Sp38, “Tempi certi sulla messa in sicurezza sulla Belmonte Mezzagno-Santa Cristina Gela”.

di Gioacchino Bosco

“Pretendiamo di percorrere la strada in totale sicurezza. Siamo stufi e abbandonati al nostro destino” – è la denuncia che arriva dritta dalla comunità di Belmonte Mezzagno e in particolare dal commissario cittadino della Lega Rita Pizzo.

A liberare il tratto dai massi precipitati e all’avvio dei lavori di messa in sicurezza, deve sovraintendere la Protezione Civile regionale ma ancora dopo mesi poco o nulla si sà circa l’intervento.

Un caso di impasse burocratica amministrativa che sbarca all’Ars con un’interrogazione.              “A fronte dell’ordinanza di chiusura della strada provinciale 38 che collega Belmonte Mezzagno a Santa Cristina Gela per il pericolo caduta massi, chiediamo di conoscere i tempi di messa in sicurezza della scarpata sovrastante”. A dirlo è Vincenzo Figuccia deputato all’Ars e coordinatore provinciale della Lega a Palermo.

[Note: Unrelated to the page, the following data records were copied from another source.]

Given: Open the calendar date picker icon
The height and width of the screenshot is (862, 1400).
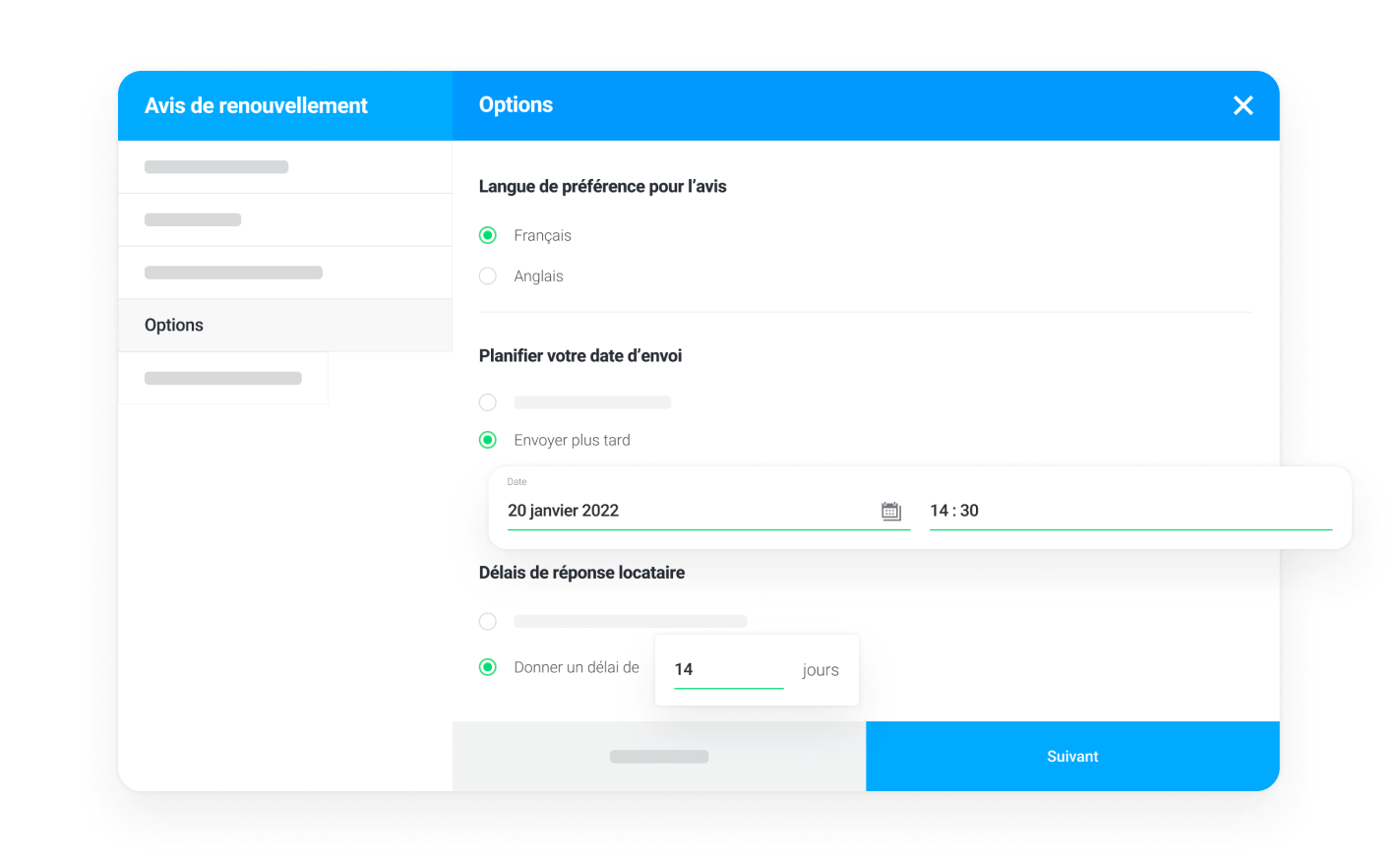Looking at the screenshot, I should [890, 510].
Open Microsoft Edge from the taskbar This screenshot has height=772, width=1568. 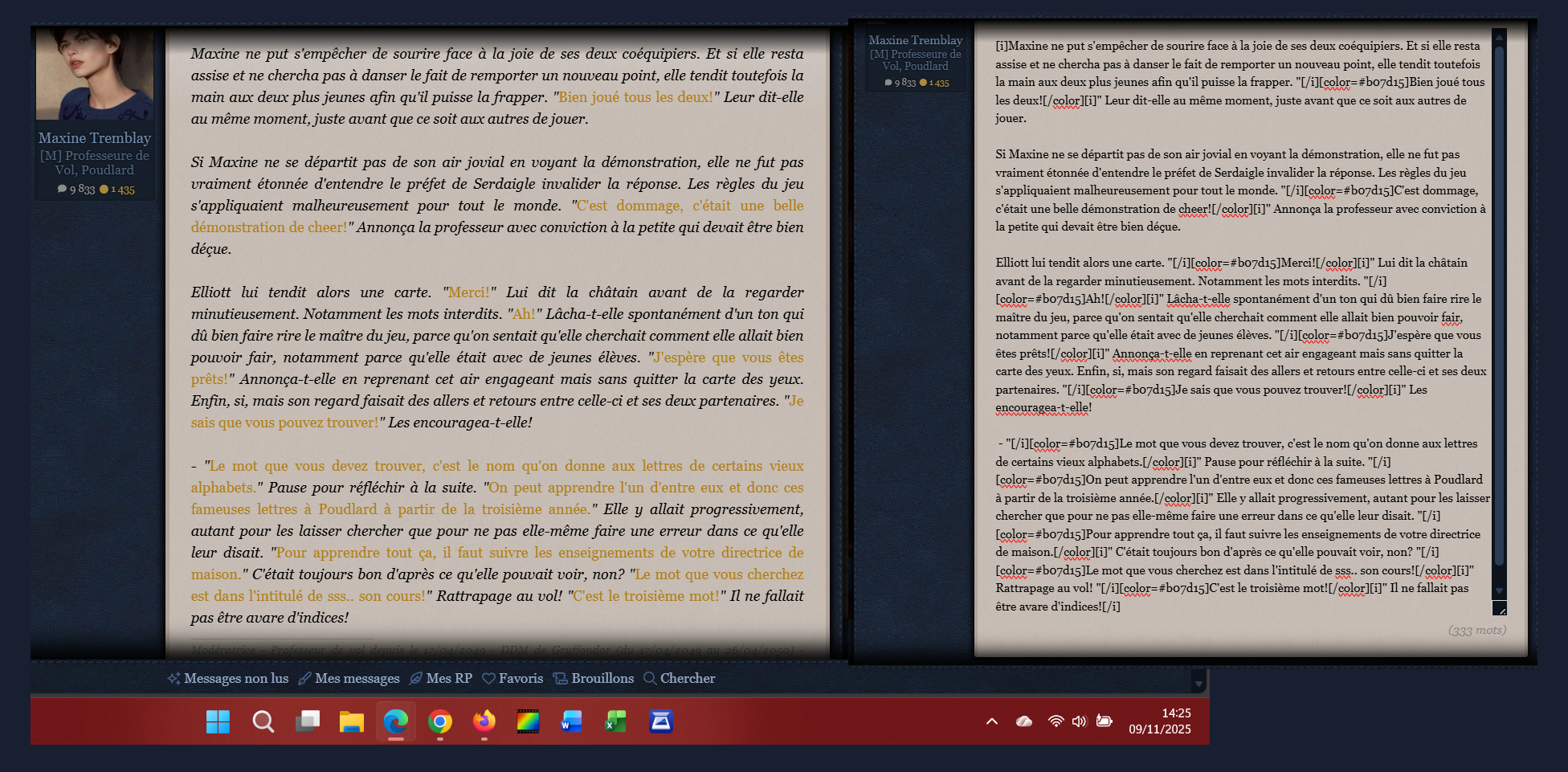click(x=395, y=721)
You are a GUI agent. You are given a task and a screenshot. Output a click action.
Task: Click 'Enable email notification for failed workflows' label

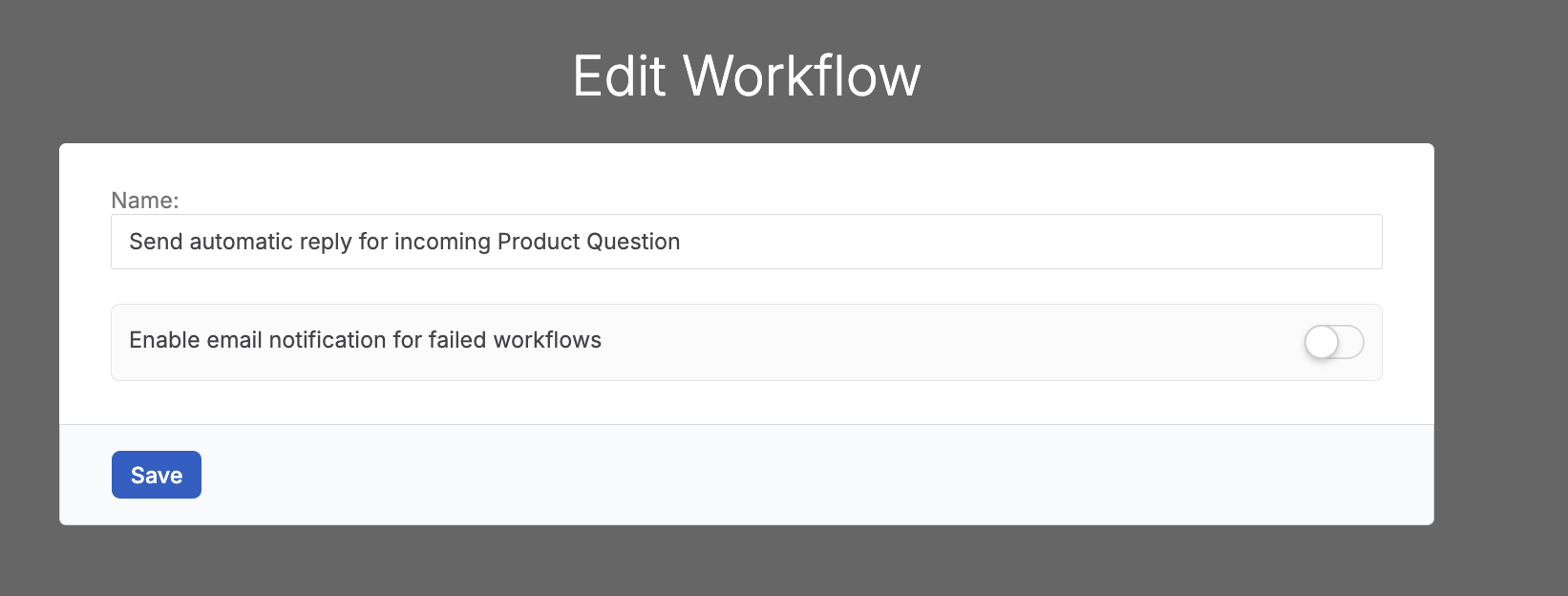click(365, 340)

L’arteria in questione – prosegue – è assolutamente strategica per gli automobilisti che la percorrono quotidianamente per ragioni lavorative. Per cui, l’ordinanza di chiusura è evidente, nella sua legittimità sta creando notevoli disagi alla popolazione dell’intero comprensorio. È l’ennesimo caso che si annovera intollerabilmente nella infinita tragedia delle strade provinciali abbandonate e mai ripristinate. Per queste ragioni – conclude – nei prossimi giorni presenterò un’interrogazione all’assessorato per le infrastrutture chiedendo quali azioni urgenti si intendano intraprendere congiuntamente al dipartimento regionale della protezione civile per l’avvio dei lavori di messa in sicurezza e di consolidamento sul tratto stradale di che trattasi”.